“Faith itself has been taken captive by legalism.” ~Gerhard Forde
Ever since Paul’s fiery denouncement of Judaistic law-keeping in Galatians and Romans, the Christian tradition has recognized, if only grudgingly, that legalism is the death-knell of faith in Christ. Even those churches most closely identified with deeply legalistic tendencies (I am thinking of Catholicism and Orthodoxy in particular), will routinely, if hypocritically, condemn legalism in its most blatant forms.
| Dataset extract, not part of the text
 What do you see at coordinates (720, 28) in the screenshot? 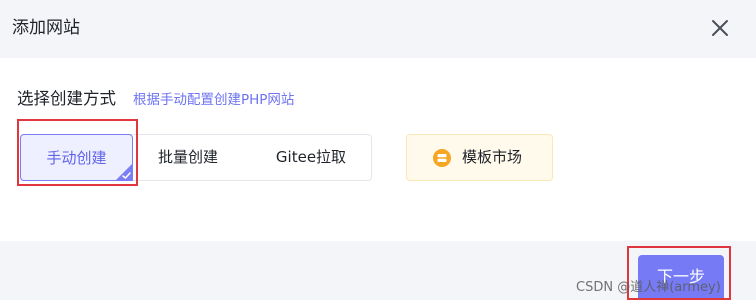
I see `close-icon` at bounding box center [720, 28].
However, it may come as a shock to realize that even among evangelicals there is a subtle, but equally destructive, form of legalism that has undermined the proclamation that salvation is by faith alone, apart from works. I am referring to a legalistic understanding of the nature of faith. Gerhard Forde neatly explains the downward spiral that leads one to redefine faith in such a way that makes it just one more law that we must fulfill in order to be saved:
Even when we attempt to stick with faith alone we are usually driven to define, qualify, and hedge about the faith of which we speak so that no one will get the “wrong idea.” Of course we don’t mean just any old faith, we mean really believing; we mean a really sincere, heartfelt trust, we mean a living, active faith, a faith which comes after deep and despairing repentance—all that “adverbial” theology. Before we are through we have so qualified and modified faith as to make it even less obtainable than the justice we failed to reach by the law! No wonder most people today would rather take their chances with the law! Faith itself has been taken captive by legalism. The price is so inflated that no one can afford it any more (Forde, Justification by Faith, p. 10).